Половецкие пляски - Дарья Симонова
Шрифт:
Интервал:
Закладка:
Потом она смутно помнила робкие предложения Толика раздеться и лечь по-человечески. Но Елизавета Юрьевна, уже пустившая сонную слюнку, отвергла мещанский комфорт. Более того — перед окончательным отплытием к Морфею Лиза обреченно решила: никому нельзя верить, буду заново обретать девственность, обойдусь без мужчин. Очевидно, Лиза несправедливо злилась на Толика за напрасную обходительность. Долгий утомительный день сошел в забытье…
Эпилог
Воды утекло не то чтобы много, но одни набойки отлетели, а новые ботинки куплены так и не были. Монашеская жизнь не удалась, хотя казалась Елизавете столь возможной…
«Какой он, однако, упитанный, но компактный», — размышляла Лиза о прилипшем к ней Юнисе. Они почивали на половинке дивана, навсегда утратившего свою двухместность, но не потерявшего упругость. «Сейчас из кухни донесется запах жареной докторской колбасы, из соседней комнаты — зуд электрической бритвы и прогноз погоды. Сейчас квартира, полная заведомых недругов, зашевелится, как огромный шестипалый Шива в танце, и для людей-муравьев начнется новый день — очередной стремительный шажок в бесславие. В пустоту. О, только не об этом. Пустота — великий общий знаменатель, он, быть может, всех помирит — плебеев и патрициев, как за любым окном — одно и то же небо. Небо тоже пустое, но со смыслом. Небо, оно же Бог…»
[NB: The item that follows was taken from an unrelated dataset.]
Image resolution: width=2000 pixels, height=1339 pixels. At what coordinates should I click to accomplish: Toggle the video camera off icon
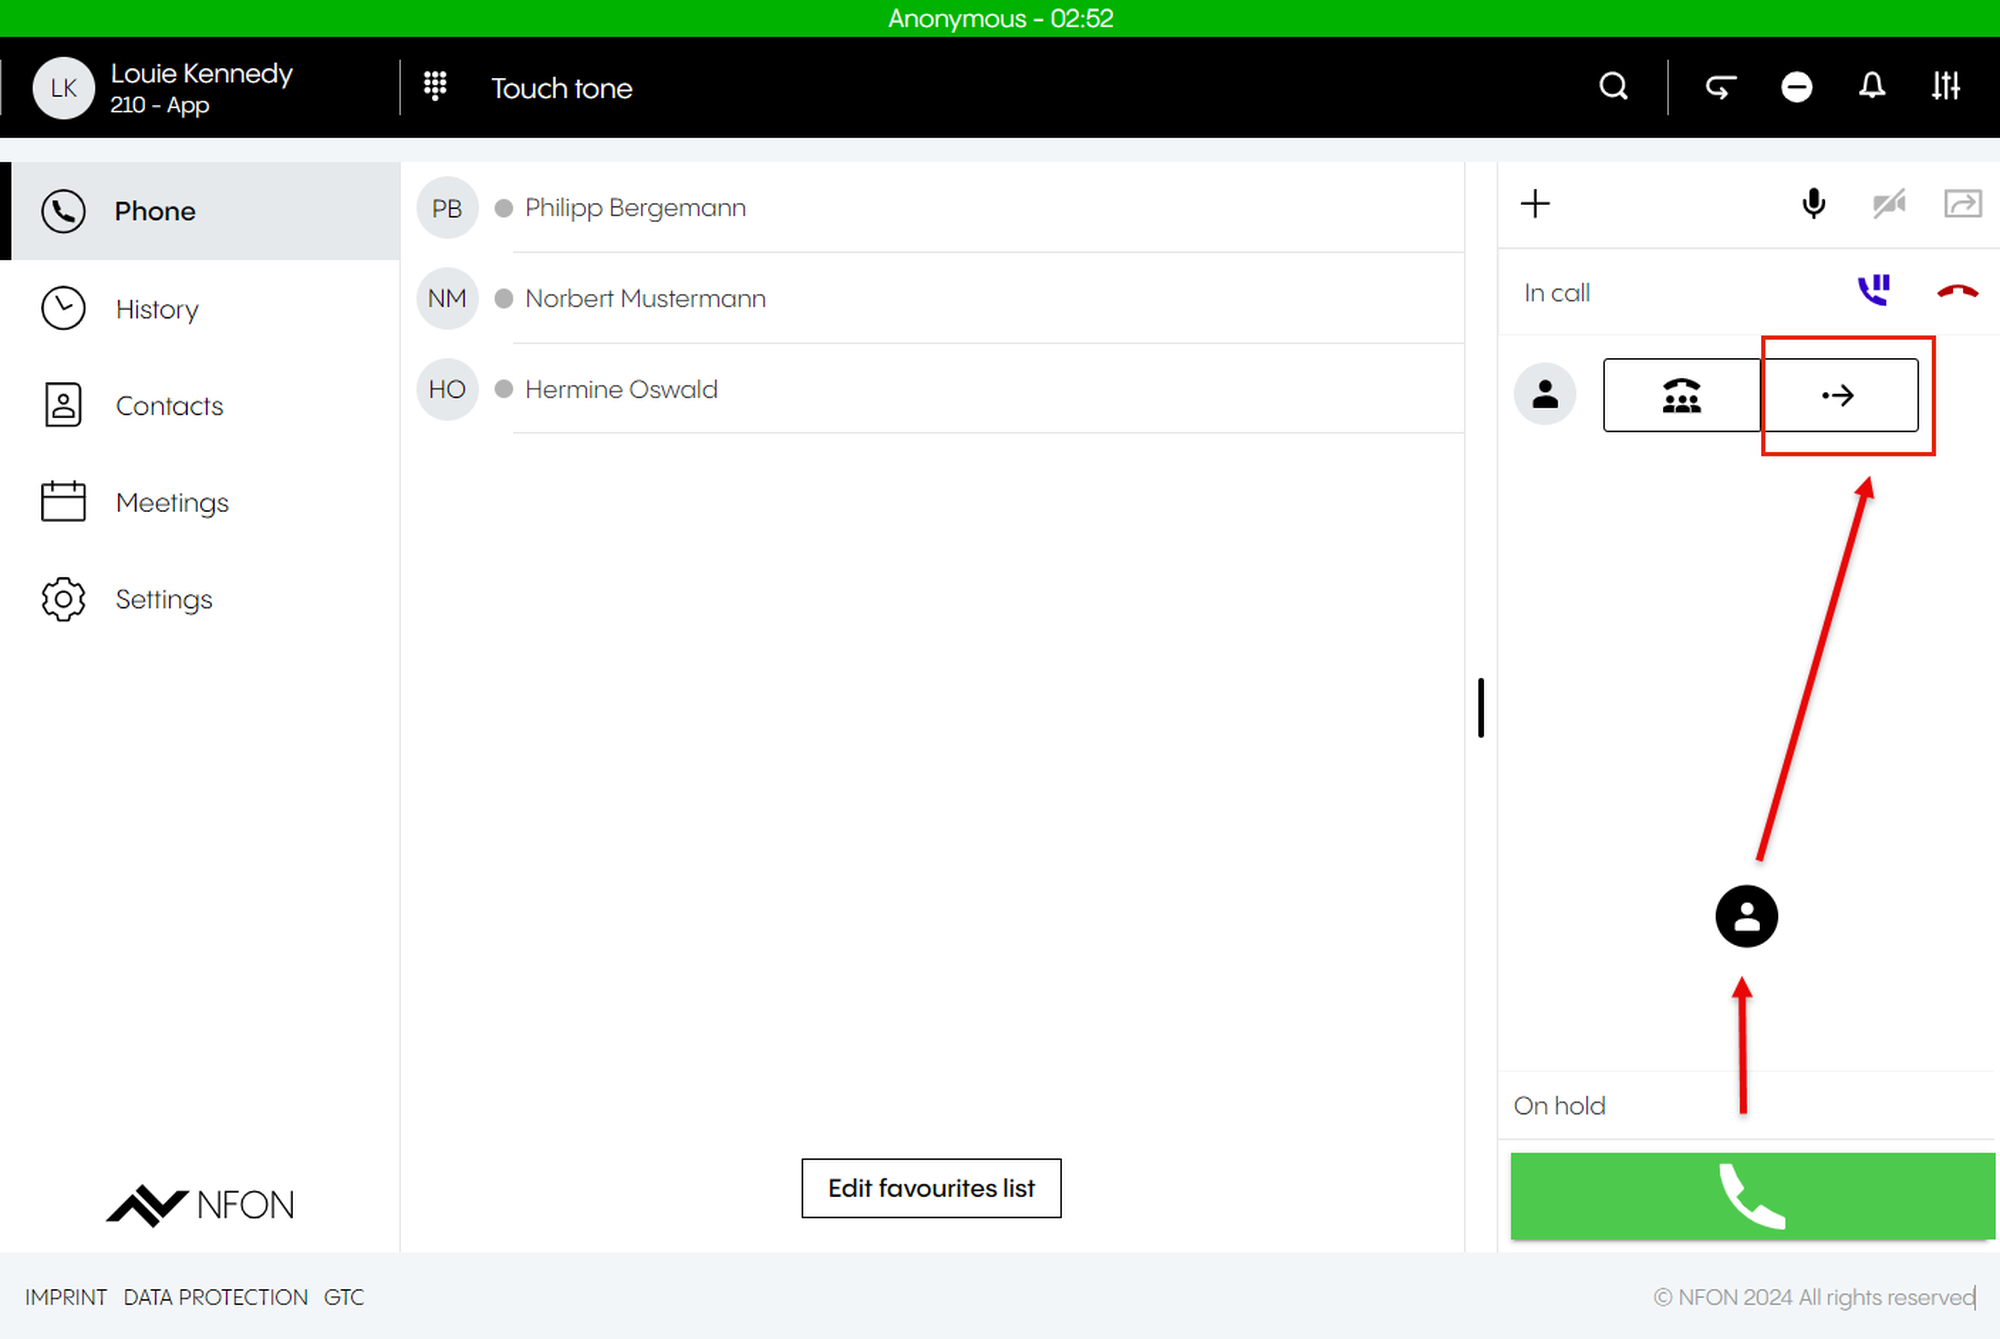1888,204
Они с Юнисом, разумеется, не спали, и Юнис уже не улыбался. Он наулыбался до этого. Он уже серьезно:
— А почему ты меня не боишься? Я, может быть, извращенец или заразный…
— Я боюсь «вообще». А бояться в частности — кишка тонка. Иногда просто лень бояться…
— Пожалуй, ты права. А то, представляешь, история: она так боялась венерических недугов, что ушла в монастырь. А там, неаккуратно оседлав чужой горшок, подхватила «гусарский насморк». И в одночасье умерла. Печальнейшая история. Называется «от судьбы не уйдешь».
Лиза тряслась в бессильном хохоте:
— Почему горшок? Разве в монастырях горшки? И почему — умерла? Кто ж умирает от этого…
— Это для вящей убедительности. Главное — выпуклость деталей. Ладно. К черту монастырь! Пора пить кофе. А для этого нужно пробраться на кухню и поставить чайник.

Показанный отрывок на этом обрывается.